Pick each line that has "computer" out of the records.

**DATA FOR THE TASK:**
════

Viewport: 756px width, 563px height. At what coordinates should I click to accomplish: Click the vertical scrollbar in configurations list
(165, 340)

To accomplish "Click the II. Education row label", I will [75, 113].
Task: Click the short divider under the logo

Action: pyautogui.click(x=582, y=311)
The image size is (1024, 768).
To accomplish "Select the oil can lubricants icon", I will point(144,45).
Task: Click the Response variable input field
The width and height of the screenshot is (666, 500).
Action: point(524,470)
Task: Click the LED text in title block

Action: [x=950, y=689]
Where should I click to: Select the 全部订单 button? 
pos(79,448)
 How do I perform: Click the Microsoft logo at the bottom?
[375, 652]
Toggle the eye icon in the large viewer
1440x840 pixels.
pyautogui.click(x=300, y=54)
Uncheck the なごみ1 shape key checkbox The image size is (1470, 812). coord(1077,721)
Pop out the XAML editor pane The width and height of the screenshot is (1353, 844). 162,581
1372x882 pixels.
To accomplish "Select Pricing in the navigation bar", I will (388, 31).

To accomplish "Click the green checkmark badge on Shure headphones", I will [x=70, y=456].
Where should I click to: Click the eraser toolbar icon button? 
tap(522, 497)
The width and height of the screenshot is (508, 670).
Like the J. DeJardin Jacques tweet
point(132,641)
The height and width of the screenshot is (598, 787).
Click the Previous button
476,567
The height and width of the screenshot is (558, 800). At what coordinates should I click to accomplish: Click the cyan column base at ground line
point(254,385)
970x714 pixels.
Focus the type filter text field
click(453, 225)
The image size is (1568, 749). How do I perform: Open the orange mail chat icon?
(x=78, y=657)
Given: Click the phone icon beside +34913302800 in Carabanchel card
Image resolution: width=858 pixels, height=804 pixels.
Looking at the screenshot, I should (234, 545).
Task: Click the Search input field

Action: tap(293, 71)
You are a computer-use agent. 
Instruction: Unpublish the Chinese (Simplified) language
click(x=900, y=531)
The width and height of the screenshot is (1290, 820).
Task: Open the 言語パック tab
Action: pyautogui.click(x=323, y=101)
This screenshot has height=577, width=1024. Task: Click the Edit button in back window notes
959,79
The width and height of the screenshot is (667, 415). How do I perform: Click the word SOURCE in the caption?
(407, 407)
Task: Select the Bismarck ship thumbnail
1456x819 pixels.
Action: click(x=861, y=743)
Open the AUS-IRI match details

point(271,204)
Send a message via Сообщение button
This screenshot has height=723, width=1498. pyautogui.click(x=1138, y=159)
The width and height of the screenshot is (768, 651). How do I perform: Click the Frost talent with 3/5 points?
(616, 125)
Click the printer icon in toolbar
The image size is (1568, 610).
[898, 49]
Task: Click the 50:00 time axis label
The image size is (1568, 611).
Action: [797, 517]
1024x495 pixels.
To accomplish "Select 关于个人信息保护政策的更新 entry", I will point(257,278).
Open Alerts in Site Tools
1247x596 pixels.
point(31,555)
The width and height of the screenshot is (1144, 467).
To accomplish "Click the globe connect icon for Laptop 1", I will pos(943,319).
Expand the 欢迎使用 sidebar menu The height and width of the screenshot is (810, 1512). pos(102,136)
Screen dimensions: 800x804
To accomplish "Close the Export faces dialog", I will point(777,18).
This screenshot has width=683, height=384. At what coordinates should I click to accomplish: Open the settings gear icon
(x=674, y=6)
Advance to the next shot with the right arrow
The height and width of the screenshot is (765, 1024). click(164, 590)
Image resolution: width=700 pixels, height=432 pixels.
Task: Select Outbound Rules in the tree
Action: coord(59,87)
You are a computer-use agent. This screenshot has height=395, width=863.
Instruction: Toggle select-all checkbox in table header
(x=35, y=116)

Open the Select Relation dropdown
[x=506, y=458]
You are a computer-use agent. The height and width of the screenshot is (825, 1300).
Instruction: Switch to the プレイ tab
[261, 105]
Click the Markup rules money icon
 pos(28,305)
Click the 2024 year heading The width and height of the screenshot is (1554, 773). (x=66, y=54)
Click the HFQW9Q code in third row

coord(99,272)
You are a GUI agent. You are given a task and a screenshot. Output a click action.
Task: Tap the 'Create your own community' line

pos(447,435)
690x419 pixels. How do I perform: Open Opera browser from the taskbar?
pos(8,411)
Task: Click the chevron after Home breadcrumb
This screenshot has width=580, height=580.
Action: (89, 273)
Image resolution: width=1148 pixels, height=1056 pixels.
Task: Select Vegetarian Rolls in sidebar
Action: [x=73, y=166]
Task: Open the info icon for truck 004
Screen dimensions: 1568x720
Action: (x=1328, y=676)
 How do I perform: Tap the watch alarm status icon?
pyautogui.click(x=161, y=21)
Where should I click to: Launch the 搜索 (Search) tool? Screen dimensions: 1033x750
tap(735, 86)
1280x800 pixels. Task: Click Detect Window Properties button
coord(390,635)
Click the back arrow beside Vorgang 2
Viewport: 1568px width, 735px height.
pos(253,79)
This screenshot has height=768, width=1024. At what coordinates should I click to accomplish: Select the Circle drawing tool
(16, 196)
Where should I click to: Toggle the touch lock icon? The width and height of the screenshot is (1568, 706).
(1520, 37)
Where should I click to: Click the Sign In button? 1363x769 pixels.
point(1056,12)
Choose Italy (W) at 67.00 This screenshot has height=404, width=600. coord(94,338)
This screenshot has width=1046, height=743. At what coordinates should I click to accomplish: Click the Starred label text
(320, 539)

════

**OUTPUT:**
You are a computer-use agent. 
You are a computer-use agent. This screenshot has height=395, width=863.
You are a computer-use agent. The height and width of the screenshot is (825, 1300).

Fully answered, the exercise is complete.